The Turtle Was the Most Difficult Actor in Conclave
One of this year’s best film performances undoubtedly came from the turtle in Conclave, who not only served as a symbol of spiritual independence in the film but also got to be carried across the Vatican gardens by Ralph Fiennes. But the film’s director, Edward Berger, says the turtle wasn’t necessarily an easy actor to work with. “It didn’t do what I wanted!” Berger told Vulture at the National Board of Review Awards Gala on January 7, “So I was shouting at it and trying to push it and finally we got it,” he said with a laugh. It’s unclear if the same tactics work on Stanley Tucci. “It came about because I went to the Vatican gardens, I took a stroll there and I actually saw a fountain with turtles inside. A gift, I believe, from Angola, and that’s why we put it in the movie. We thought, That’s a good symbol,” Berger explained.

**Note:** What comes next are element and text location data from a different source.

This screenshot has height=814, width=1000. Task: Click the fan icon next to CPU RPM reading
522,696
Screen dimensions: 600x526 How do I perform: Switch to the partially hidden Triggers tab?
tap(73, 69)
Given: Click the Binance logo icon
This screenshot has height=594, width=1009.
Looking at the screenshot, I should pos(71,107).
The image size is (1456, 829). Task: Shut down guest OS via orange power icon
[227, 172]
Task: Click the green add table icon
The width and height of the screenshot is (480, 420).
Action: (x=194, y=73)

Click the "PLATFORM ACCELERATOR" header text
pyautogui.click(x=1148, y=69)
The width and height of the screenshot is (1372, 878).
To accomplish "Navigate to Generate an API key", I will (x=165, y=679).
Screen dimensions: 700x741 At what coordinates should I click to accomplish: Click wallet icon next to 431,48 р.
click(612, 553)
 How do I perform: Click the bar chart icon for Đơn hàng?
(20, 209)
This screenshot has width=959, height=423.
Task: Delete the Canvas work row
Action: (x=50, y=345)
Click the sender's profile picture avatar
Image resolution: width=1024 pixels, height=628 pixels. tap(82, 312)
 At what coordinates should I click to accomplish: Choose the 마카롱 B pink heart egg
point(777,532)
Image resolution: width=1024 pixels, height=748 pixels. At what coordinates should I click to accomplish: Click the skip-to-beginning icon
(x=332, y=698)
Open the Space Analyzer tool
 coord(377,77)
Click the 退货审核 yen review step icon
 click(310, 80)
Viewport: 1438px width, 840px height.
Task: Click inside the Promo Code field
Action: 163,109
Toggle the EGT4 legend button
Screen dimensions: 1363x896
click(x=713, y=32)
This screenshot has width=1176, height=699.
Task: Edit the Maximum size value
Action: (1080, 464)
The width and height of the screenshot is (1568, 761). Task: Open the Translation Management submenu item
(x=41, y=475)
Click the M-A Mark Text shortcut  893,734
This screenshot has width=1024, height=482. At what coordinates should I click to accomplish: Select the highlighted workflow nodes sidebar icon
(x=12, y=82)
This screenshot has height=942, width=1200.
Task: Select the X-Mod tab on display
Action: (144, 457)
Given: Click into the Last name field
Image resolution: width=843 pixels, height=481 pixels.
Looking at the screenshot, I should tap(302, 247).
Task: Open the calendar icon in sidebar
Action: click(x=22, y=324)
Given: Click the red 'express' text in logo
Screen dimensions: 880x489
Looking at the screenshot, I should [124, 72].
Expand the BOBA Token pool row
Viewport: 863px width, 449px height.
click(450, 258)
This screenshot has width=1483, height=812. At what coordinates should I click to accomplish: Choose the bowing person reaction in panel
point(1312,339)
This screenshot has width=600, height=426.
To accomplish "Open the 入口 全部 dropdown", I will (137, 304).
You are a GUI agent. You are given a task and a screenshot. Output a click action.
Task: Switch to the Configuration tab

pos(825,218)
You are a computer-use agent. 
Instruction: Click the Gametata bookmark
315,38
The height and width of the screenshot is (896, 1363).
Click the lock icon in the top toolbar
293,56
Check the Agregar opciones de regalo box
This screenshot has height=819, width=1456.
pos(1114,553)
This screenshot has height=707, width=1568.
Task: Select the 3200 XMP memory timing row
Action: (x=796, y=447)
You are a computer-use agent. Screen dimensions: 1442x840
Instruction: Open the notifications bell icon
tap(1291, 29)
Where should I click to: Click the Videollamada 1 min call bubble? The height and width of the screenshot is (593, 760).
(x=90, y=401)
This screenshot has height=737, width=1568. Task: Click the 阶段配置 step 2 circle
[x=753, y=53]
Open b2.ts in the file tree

The turtle’s star turn comes at the end of the film, when, after the election of a new pope, Fiennes’s Cardinal Lawrence spots the trailblazing reptile in the building, and picks it up to return it to the garden where it belongs. Despite being such a strong symbol, the turtle was not present to accept the National Board of Review Award for Best Ensemble alongside its cast-mates John Lithgow, Isabella Rossellini, and the demure Fiennes.